Would you write out, word for word, each line of the records below from the top through the one holding "Task: Click the red help question mark icon"?

INPUT RECORDS Block Start

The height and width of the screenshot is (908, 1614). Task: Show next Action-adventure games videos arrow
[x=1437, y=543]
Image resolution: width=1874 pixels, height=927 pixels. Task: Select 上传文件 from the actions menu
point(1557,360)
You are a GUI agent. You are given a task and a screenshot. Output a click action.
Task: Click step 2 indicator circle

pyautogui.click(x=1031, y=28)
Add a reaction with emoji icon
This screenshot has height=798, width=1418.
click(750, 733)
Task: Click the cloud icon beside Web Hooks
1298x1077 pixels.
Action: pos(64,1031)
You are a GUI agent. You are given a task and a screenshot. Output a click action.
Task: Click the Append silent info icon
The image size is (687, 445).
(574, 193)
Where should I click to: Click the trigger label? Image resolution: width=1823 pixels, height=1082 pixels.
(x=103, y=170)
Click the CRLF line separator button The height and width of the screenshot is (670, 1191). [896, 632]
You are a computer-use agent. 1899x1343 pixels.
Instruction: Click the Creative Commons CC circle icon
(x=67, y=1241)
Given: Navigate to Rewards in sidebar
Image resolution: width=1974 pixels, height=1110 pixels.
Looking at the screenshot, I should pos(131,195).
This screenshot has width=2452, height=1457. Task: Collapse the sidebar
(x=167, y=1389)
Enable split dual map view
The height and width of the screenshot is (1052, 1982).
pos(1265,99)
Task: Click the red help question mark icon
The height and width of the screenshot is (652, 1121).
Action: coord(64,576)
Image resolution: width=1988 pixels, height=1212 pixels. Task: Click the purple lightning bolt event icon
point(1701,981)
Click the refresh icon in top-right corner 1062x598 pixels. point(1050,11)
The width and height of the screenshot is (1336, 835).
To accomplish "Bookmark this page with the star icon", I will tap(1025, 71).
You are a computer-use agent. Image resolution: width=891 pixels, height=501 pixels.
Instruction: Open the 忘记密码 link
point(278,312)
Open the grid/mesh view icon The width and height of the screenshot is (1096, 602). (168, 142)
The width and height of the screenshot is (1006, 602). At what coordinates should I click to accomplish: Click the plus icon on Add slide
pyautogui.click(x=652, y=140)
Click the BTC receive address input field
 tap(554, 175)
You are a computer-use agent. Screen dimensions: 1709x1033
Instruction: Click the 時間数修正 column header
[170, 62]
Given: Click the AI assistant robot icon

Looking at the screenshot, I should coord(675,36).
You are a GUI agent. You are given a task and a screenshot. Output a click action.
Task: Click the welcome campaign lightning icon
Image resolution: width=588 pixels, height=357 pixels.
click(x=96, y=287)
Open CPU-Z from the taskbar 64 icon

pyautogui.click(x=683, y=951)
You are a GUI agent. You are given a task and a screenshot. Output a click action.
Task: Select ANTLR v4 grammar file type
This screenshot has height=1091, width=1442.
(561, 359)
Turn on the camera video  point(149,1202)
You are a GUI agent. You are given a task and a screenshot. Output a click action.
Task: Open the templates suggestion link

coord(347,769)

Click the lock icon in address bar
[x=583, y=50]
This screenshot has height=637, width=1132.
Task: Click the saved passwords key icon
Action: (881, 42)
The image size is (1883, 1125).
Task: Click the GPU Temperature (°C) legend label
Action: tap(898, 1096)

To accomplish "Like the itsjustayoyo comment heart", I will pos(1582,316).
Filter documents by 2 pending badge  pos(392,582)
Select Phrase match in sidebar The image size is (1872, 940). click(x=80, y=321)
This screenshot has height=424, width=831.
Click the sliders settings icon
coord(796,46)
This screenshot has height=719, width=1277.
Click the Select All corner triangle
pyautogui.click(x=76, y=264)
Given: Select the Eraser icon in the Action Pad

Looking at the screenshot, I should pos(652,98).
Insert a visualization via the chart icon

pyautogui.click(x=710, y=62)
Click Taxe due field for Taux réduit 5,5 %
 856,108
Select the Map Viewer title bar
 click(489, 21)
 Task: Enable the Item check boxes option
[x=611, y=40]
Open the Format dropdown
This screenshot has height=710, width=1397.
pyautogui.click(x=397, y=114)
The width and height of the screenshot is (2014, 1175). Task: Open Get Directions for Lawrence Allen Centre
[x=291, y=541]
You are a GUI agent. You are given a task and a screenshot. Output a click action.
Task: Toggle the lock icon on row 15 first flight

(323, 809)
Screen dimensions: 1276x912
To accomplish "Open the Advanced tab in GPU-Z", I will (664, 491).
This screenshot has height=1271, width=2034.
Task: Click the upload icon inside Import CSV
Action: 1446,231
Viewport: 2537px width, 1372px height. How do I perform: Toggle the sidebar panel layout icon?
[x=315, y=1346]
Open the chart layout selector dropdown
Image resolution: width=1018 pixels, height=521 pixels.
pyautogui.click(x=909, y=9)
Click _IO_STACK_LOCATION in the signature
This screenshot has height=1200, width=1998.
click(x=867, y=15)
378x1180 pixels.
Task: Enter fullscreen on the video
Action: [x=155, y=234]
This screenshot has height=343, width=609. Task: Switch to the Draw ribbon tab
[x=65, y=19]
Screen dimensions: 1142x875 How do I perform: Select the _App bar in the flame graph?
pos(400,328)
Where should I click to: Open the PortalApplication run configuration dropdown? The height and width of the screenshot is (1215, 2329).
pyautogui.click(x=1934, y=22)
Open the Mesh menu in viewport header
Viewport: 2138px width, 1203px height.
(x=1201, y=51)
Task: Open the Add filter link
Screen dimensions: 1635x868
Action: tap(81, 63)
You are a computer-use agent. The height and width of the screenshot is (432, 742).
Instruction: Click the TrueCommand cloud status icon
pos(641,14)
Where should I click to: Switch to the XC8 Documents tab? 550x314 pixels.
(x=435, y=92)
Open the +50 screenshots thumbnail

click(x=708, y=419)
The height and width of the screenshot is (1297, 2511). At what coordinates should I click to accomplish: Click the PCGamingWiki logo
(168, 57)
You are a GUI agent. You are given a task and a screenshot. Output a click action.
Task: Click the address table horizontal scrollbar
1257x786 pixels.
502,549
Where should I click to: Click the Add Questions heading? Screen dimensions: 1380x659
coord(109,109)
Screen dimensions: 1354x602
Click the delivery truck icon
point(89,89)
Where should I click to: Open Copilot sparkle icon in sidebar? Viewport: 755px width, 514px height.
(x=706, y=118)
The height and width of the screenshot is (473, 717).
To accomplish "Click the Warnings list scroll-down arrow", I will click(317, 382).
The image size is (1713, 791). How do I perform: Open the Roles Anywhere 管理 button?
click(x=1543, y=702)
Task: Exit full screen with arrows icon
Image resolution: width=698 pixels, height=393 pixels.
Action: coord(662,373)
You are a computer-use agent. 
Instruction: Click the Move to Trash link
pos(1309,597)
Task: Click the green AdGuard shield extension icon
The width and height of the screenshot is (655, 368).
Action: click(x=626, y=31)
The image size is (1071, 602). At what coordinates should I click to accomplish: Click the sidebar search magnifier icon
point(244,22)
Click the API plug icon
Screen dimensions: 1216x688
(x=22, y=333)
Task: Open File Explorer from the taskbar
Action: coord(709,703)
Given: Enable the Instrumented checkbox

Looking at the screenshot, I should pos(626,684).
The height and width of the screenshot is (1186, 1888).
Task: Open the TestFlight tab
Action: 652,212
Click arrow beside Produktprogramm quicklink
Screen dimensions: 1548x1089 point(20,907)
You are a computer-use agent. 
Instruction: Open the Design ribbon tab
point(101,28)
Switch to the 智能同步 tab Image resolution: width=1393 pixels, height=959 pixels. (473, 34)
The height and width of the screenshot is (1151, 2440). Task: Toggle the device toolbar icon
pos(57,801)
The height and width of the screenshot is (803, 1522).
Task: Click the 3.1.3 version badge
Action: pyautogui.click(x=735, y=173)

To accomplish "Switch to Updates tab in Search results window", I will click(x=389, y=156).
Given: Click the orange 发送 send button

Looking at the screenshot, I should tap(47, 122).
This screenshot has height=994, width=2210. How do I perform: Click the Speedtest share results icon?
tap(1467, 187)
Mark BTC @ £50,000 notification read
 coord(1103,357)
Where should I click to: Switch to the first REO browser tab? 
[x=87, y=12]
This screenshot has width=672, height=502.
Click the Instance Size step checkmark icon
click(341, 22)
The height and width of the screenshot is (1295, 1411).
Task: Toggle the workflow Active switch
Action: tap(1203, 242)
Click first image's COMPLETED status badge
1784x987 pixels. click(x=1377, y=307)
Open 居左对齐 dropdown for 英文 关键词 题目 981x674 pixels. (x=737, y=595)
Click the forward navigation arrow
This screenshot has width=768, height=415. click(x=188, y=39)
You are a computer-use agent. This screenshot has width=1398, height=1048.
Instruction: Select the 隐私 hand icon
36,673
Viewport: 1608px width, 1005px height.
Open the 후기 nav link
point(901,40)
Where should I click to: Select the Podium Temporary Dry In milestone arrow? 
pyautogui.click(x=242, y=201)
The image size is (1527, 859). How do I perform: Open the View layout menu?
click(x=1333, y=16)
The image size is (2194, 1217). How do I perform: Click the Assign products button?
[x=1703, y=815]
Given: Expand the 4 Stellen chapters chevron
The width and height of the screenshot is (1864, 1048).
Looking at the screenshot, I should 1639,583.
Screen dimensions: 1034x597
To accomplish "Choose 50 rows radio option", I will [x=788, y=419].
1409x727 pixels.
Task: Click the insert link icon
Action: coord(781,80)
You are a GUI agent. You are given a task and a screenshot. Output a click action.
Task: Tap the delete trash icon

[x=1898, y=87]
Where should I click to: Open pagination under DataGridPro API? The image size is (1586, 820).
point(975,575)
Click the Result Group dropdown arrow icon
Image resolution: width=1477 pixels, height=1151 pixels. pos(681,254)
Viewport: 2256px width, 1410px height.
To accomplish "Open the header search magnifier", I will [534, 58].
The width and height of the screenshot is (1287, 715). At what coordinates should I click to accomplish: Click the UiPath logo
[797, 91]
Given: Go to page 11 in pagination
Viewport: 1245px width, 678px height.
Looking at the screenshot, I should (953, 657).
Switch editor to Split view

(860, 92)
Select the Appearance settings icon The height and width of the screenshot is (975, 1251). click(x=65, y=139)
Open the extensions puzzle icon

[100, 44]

INPUT RECORDS Block End

[ANSWER SPACE]
The height and width of the screenshot is (908, 1614). Task: Show next Action-adventure games videos arrow
[x=1437, y=543]
Image resolution: width=1874 pixels, height=927 pixels. Task: Select 上传文件 from the actions menu
point(1557,360)
You are a GUI agent. You are given a task and a screenshot. Output a click action.
Task: Click step 2 indicator circle

pyautogui.click(x=1031, y=28)
Add a reaction with emoji icon
This screenshot has height=798, width=1418.
click(750, 733)
Task: Click the cloud icon beside Web Hooks
1298x1077 pixels.
Action: pos(64,1031)
You are a GUI agent. You are given a task and a screenshot. Output a click action.
Task: Click the Append silent info icon
The image size is (687, 445).
(574, 193)
Where should I click to: Click the trigger label? Image resolution: width=1823 pixels, height=1082 pixels.
(x=103, y=170)
Click the CRLF line separator button The height and width of the screenshot is (670, 1191). [896, 632]
You are a computer-use agent. 1899x1343 pixels.
Instruction: Click the Creative Commons CC circle icon
(x=67, y=1241)
Given: Navigate to Rewards in sidebar
Image resolution: width=1974 pixels, height=1110 pixels.
Looking at the screenshot, I should pos(131,195).
This screenshot has width=2452, height=1457. Task: Collapse the sidebar
(x=167, y=1389)
Enable split dual map view
The height and width of the screenshot is (1052, 1982).
pos(1265,99)
Task: Click the red help question mark icon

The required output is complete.